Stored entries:
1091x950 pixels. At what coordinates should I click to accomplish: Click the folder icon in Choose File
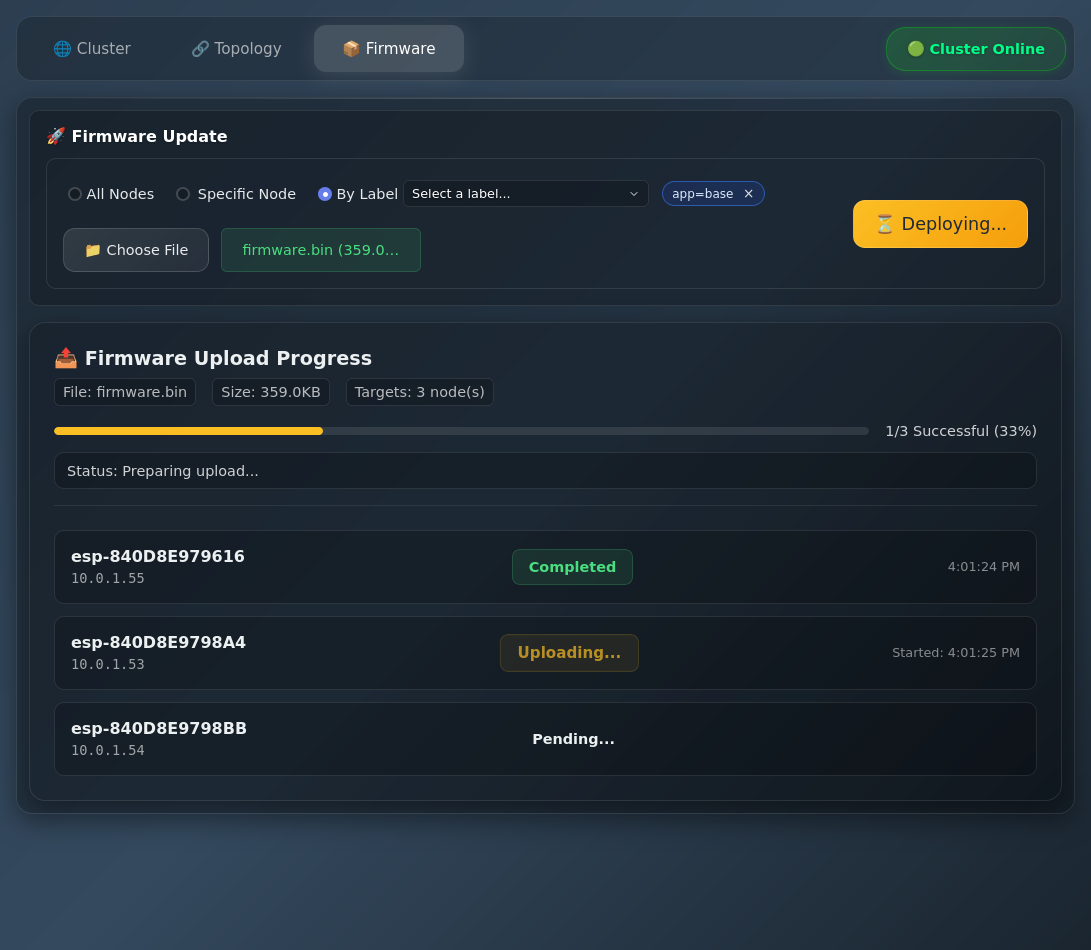tap(93, 250)
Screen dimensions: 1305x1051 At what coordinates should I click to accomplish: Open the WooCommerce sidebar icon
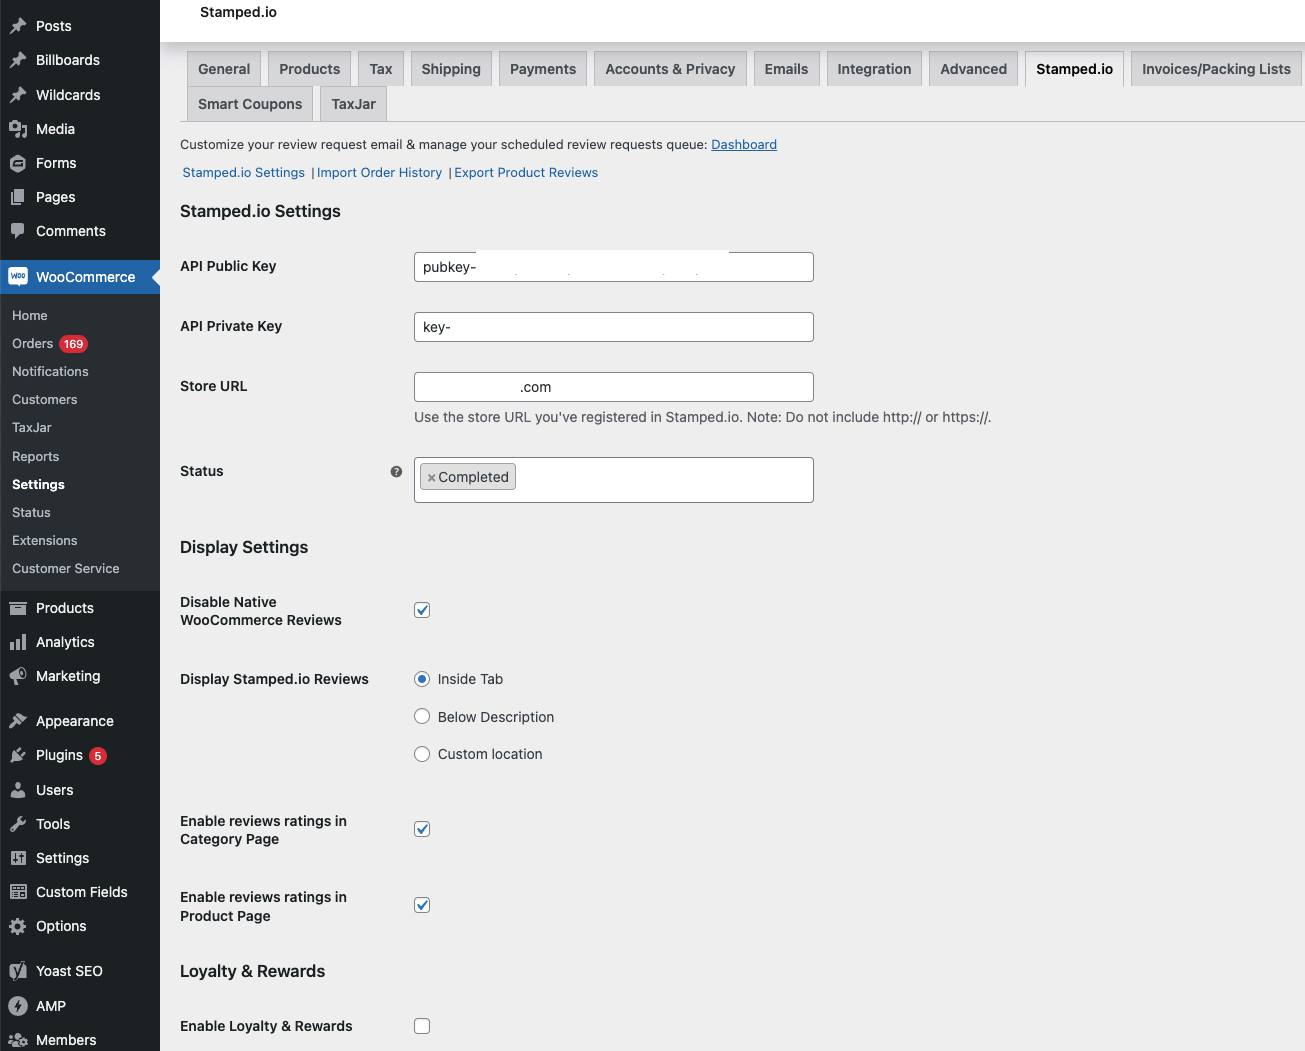[18, 277]
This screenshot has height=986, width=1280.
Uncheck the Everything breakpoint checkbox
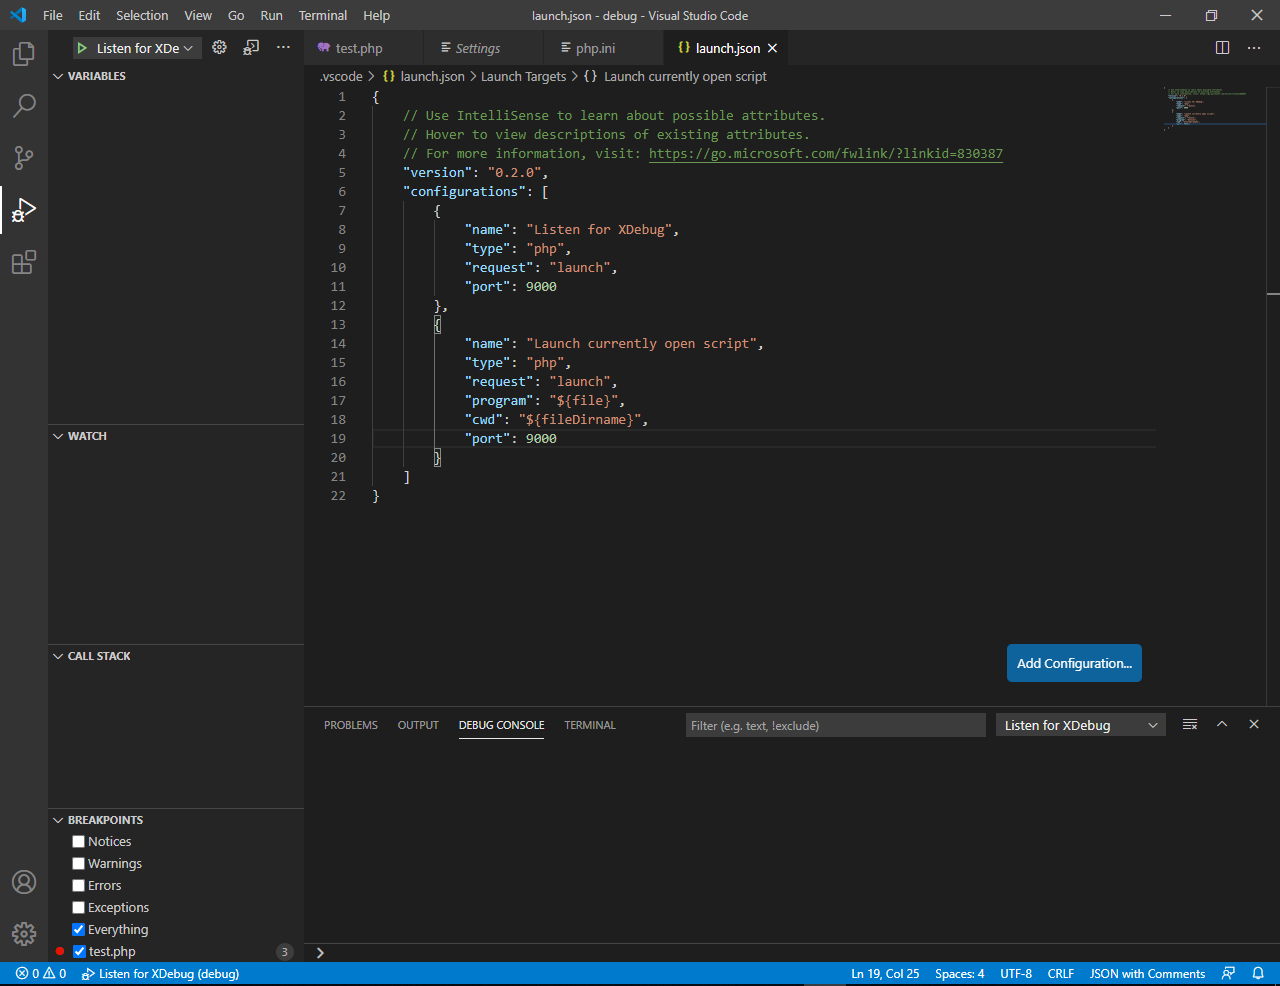click(x=79, y=930)
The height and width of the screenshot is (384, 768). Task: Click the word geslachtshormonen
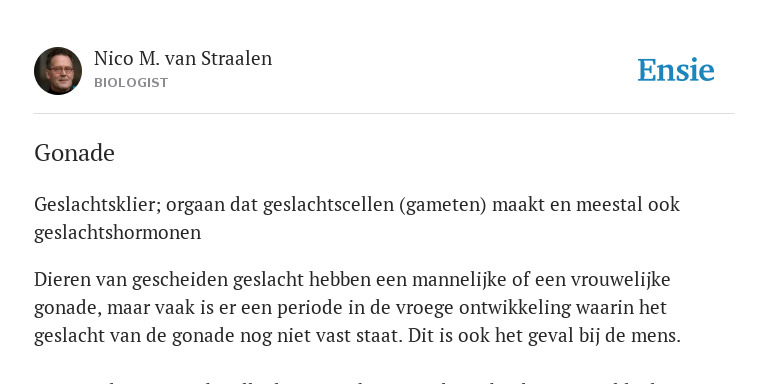tap(118, 232)
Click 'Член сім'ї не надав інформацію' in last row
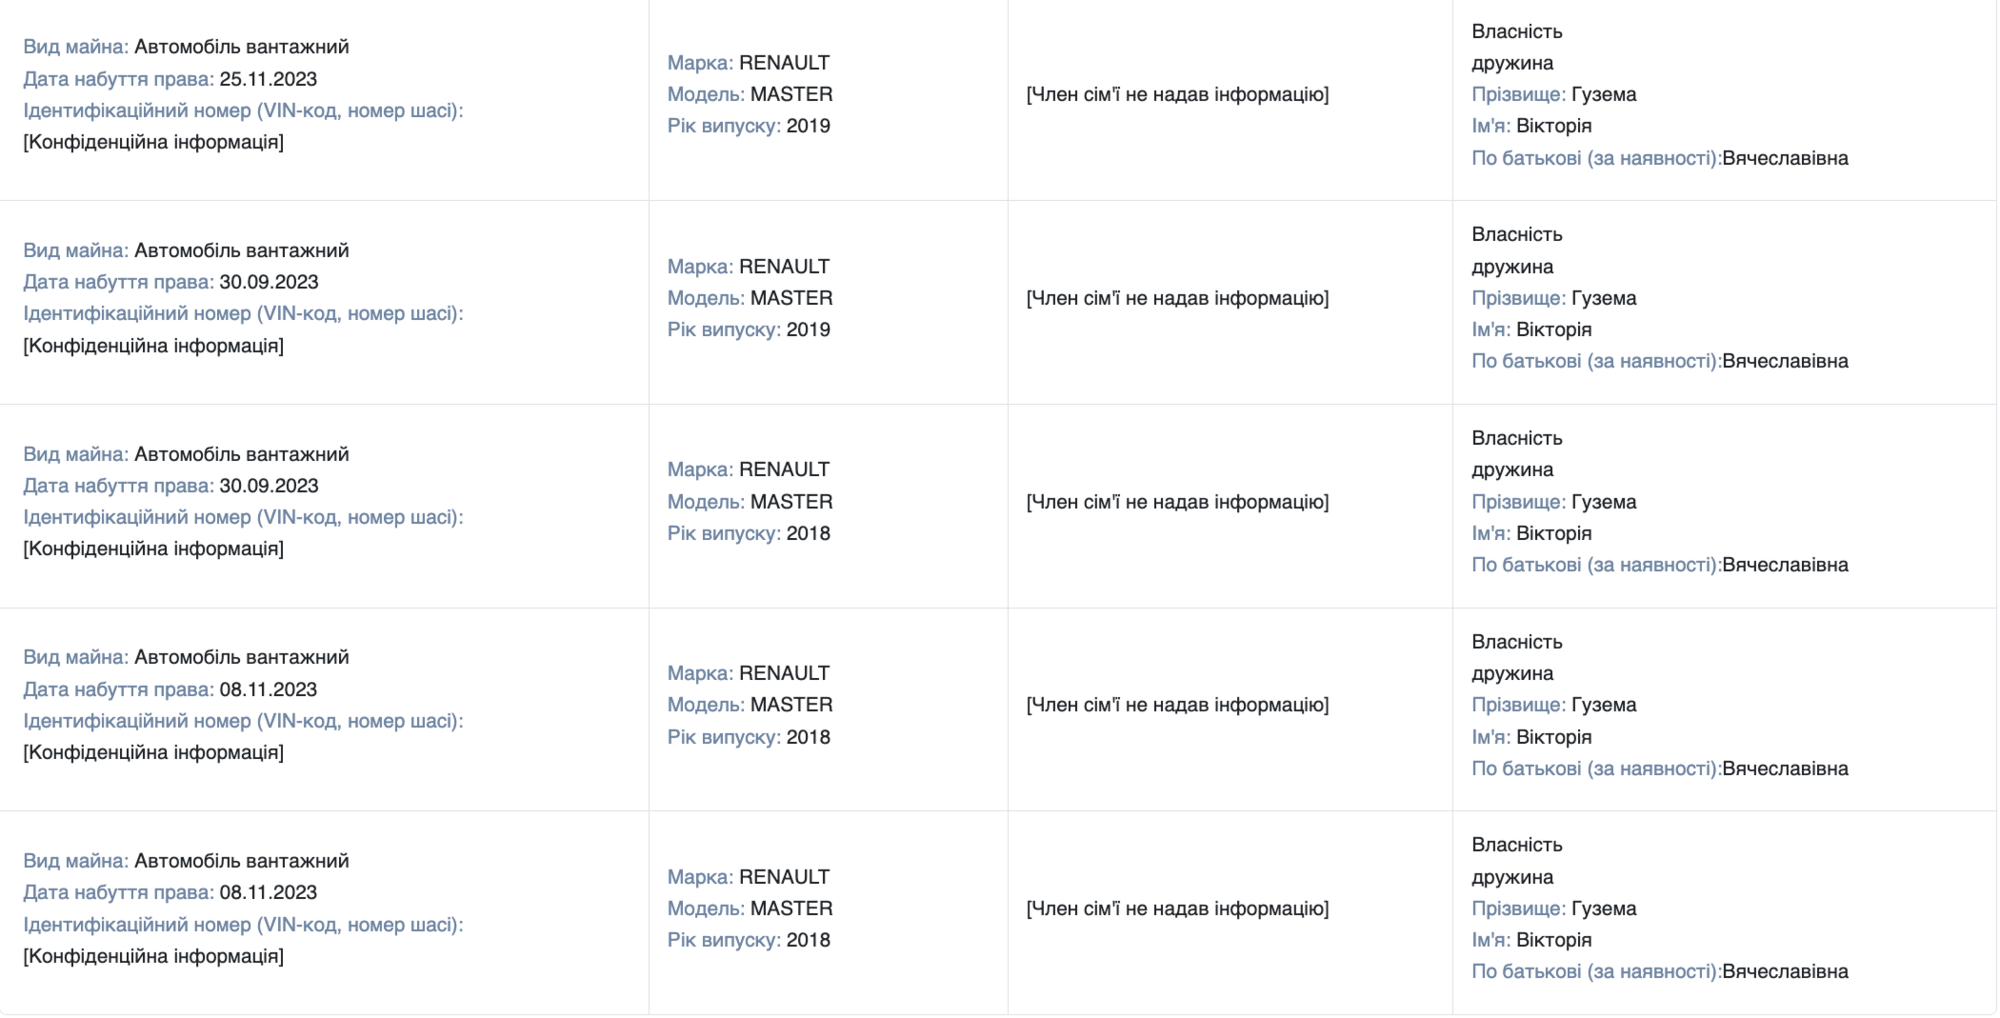The image size is (2000, 1018). [x=1177, y=908]
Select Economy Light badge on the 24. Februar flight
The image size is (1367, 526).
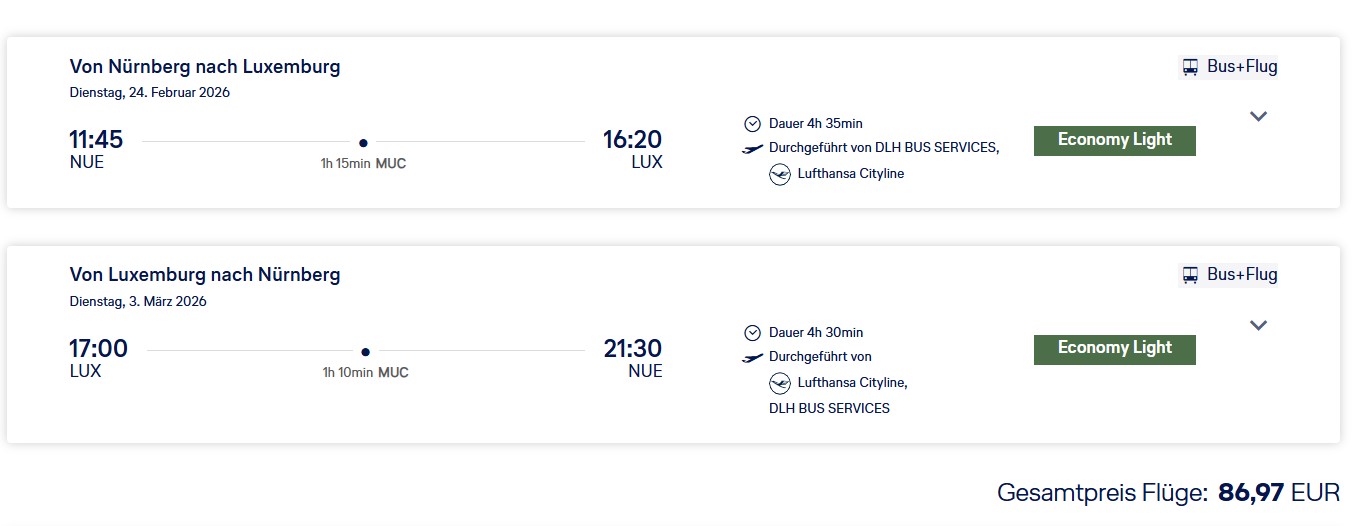(x=1114, y=140)
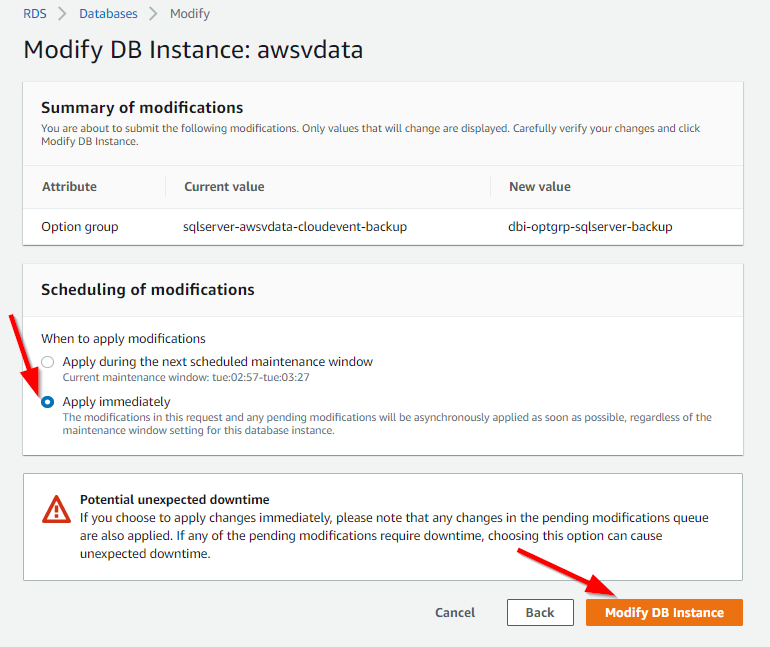The height and width of the screenshot is (647, 770).
Task: Click the Cancel button
Action: click(x=455, y=613)
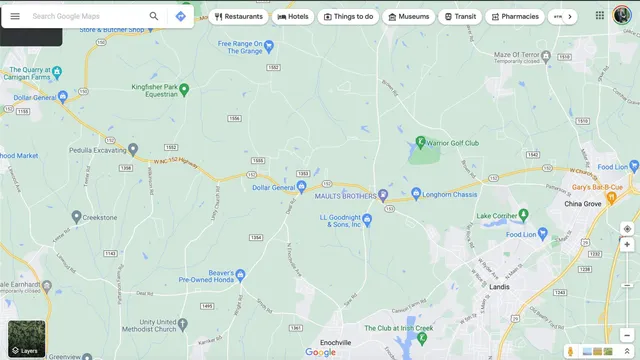Zoom out with the minus button
Screen dimensions: 640x360
[x=627, y=336]
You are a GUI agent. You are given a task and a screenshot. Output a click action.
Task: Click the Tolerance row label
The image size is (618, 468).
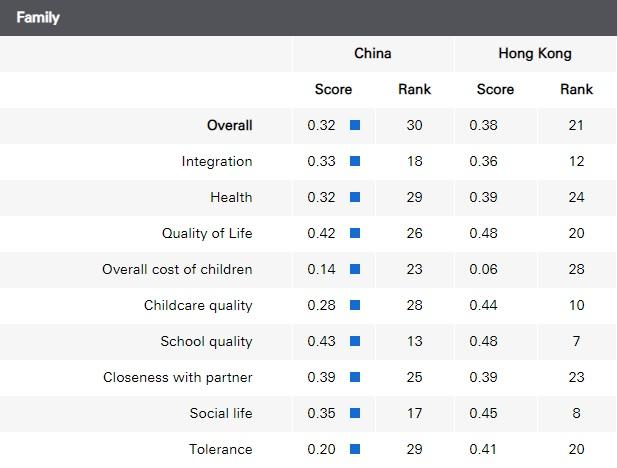221,450
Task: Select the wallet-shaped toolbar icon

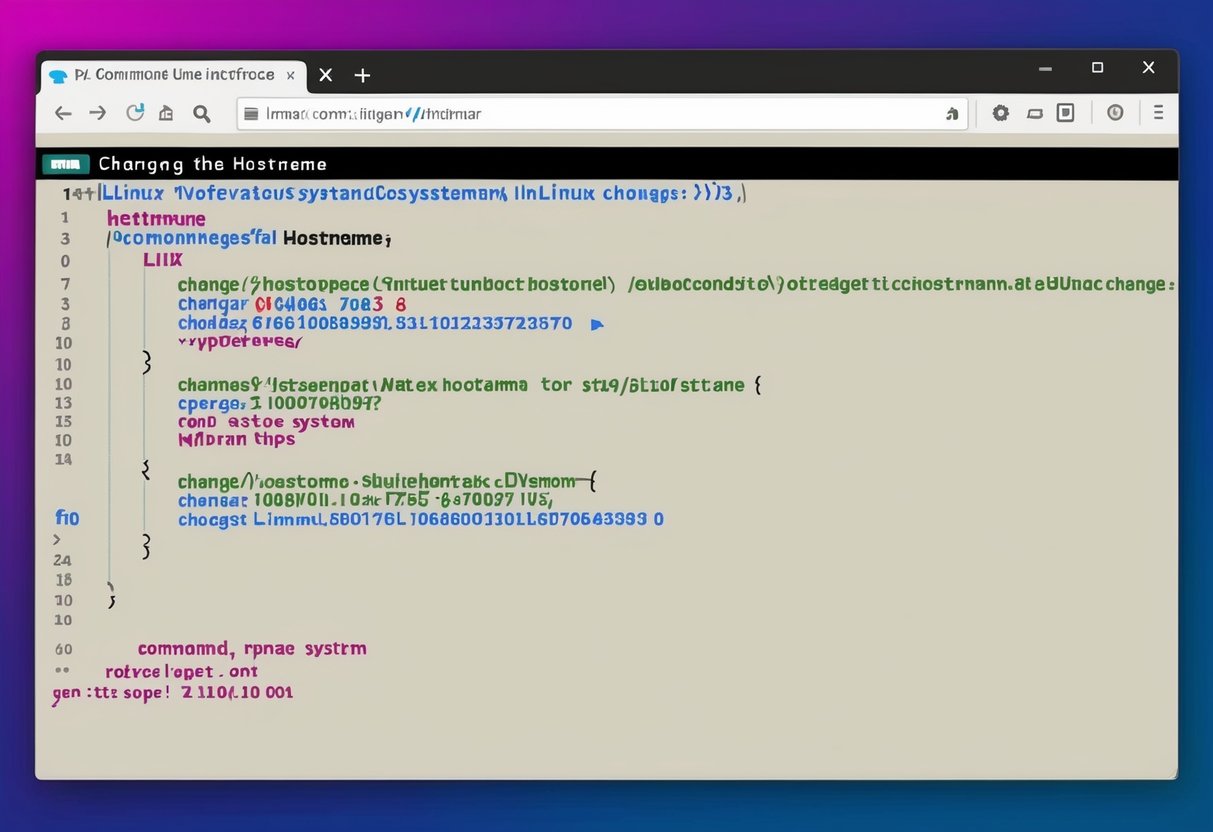Action: (1035, 113)
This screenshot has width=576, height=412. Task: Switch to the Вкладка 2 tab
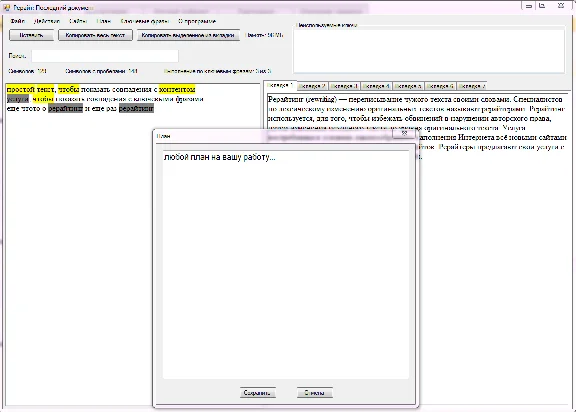[x=312, y=86]
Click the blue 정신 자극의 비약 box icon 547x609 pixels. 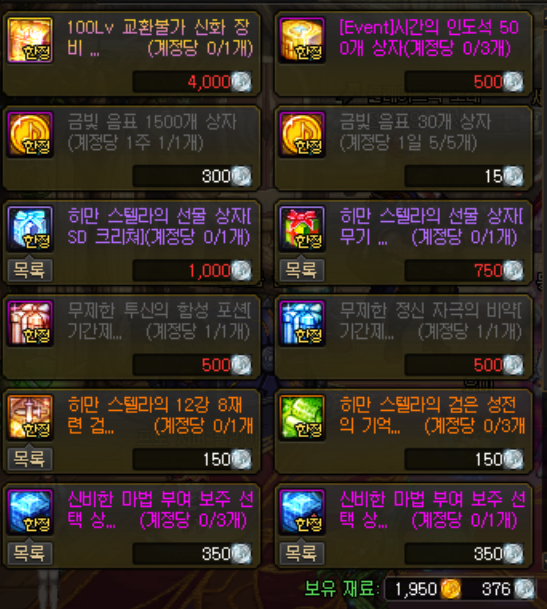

__EXERCISE OBJECTIVE__: Reproduce the records above word for word, without the images.

__WRITTEN SOLUTION__:
1091x950 pixels. At what coordinates should I click to accomplish: Click the folder icon in Choose File
tap(93, 250)
Screen dimensions: 1305x1051 At what coordinates should I click to accomplish: Open the WooCommerce sidebar icon
[18, 277]
This screenshot has height=986, width=1280.
Uncheck the Everything breakpoint checkbox
click(x=79, y=930)
The height and width of the screenshot is (384, 768). Task: Click the word geslachtshormonen
tap(118, 232)
Click 'Член сім'ї не надав інформацію' in last row
The image size is (2000, 1018). [x=1177, y=908]
Select Economy Light badge on the 24. Februar flight
The image size is (1367, 526).
(x=1114, y=140)
The height and width of the screenshot is (647, 770).
Task: Click the Cancel button
Action: click(x=455, y=613)
Zoom out with the minus button
Screen dimensions: 640x360
[x=627, y=336]
You are a GUI agent. You are given a task and a screenshot. Output a click action.
Task: Click the Tolerance row label
The image size is (618, 468).
221,450
Task: Select the wallet-shaped toolbar icon

Action: (1035, 113)
This screenshot has width=576, height=412. Task: Switch to the Вкладка 2 tab
[x=312, y=86]
Click the blue 정신 자극의 비약 box icon 547x609 pixels. 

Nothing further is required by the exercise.